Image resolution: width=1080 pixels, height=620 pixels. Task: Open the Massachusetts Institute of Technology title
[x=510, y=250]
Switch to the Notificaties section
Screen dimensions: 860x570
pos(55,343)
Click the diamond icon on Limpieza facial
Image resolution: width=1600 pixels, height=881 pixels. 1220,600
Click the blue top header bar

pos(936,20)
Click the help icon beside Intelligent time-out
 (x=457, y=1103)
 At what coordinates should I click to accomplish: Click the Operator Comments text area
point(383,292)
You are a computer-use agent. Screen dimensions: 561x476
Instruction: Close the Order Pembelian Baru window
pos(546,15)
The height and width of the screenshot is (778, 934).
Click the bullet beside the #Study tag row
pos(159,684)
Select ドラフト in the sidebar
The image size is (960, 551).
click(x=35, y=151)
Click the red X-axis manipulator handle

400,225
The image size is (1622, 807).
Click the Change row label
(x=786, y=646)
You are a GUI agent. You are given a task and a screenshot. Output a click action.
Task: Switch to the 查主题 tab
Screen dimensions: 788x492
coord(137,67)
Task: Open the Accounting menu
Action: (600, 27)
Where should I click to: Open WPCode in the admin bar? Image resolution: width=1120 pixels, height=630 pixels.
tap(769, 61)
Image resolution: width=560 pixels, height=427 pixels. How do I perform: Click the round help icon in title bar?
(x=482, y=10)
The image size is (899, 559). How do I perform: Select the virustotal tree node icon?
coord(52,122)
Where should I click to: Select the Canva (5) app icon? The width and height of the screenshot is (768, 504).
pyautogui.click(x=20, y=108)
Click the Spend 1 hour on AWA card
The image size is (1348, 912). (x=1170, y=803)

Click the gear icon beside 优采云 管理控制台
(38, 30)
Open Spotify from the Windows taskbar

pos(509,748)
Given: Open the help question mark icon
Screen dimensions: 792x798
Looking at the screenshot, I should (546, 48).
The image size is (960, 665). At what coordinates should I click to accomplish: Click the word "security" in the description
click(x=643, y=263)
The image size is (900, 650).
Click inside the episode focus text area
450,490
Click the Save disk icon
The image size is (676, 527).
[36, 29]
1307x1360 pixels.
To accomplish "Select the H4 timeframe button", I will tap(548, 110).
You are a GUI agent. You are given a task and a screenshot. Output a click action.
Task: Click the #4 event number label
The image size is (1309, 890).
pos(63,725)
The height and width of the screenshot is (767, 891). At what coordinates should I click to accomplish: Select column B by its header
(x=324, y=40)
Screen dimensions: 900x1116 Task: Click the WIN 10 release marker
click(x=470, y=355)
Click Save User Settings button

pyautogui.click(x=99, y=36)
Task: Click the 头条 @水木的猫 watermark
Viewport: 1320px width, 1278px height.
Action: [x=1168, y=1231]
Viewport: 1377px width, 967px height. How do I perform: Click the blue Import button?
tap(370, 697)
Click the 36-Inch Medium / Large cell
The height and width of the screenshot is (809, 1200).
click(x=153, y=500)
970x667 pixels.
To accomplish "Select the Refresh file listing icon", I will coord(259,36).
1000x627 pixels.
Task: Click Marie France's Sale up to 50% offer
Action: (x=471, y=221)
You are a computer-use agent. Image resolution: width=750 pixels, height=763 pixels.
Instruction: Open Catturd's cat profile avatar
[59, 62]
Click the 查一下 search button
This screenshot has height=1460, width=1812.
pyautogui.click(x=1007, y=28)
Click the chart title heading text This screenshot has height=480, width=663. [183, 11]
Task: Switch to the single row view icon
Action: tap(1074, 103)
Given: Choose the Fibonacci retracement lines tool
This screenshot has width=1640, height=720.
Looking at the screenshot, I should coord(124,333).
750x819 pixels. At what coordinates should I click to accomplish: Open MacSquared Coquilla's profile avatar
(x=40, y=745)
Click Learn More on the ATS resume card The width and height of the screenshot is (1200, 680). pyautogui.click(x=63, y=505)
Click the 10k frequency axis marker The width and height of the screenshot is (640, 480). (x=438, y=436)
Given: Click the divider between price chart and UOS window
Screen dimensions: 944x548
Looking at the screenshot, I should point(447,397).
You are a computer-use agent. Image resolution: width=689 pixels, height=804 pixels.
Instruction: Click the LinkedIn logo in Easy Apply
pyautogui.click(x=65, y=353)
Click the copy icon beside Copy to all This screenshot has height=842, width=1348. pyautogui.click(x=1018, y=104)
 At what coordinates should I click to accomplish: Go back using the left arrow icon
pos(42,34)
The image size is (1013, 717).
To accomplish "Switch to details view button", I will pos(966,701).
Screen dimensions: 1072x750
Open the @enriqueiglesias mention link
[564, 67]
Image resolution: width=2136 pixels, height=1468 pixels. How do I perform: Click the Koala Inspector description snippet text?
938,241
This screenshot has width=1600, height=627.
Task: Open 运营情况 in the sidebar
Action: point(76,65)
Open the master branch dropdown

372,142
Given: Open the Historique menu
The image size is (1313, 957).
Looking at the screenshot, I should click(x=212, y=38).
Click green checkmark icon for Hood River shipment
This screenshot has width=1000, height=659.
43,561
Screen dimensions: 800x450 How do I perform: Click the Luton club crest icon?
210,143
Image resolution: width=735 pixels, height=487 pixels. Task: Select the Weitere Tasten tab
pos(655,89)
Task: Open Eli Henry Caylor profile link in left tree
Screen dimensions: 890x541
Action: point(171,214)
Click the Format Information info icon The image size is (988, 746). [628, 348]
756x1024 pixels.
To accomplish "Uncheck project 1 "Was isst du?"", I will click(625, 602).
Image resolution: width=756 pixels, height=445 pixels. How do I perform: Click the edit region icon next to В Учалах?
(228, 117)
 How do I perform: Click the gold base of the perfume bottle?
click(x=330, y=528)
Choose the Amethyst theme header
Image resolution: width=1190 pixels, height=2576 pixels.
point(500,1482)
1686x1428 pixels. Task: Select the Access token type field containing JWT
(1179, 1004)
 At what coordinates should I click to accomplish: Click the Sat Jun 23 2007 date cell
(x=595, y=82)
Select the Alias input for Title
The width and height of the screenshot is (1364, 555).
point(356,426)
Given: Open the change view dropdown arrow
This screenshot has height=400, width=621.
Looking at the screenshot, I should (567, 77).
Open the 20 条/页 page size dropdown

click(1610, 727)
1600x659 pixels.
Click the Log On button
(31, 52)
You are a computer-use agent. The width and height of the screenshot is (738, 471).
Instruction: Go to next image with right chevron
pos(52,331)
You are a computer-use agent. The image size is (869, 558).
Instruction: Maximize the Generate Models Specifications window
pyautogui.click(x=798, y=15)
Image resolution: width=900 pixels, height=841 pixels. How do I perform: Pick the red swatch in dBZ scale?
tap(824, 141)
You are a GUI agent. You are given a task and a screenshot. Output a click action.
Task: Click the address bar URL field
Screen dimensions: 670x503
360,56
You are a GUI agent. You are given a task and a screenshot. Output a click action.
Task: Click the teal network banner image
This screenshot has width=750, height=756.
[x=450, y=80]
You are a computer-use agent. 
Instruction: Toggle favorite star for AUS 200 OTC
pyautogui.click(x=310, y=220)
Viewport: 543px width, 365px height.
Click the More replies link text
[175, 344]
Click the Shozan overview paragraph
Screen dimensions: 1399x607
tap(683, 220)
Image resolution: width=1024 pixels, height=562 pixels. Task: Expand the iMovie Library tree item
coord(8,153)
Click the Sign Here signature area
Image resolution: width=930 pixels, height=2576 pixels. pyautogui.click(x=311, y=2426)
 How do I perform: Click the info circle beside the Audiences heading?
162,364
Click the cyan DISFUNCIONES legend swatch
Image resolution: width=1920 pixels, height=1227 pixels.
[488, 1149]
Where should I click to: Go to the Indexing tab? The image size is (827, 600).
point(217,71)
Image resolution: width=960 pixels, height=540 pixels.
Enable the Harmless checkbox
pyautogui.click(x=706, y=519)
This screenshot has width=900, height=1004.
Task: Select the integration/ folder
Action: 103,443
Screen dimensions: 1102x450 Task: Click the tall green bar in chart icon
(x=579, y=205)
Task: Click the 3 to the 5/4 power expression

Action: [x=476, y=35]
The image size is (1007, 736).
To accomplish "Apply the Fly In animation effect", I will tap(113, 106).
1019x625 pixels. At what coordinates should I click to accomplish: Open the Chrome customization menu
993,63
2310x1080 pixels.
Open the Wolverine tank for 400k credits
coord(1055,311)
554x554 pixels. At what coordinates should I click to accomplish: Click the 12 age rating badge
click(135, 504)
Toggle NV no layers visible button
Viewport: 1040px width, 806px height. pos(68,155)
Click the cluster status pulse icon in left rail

┄┄┄┄┄┄

[Task to complete]:
For the entries above, give only the number of lines that contain the word "Choose".

[Response to this task]:
2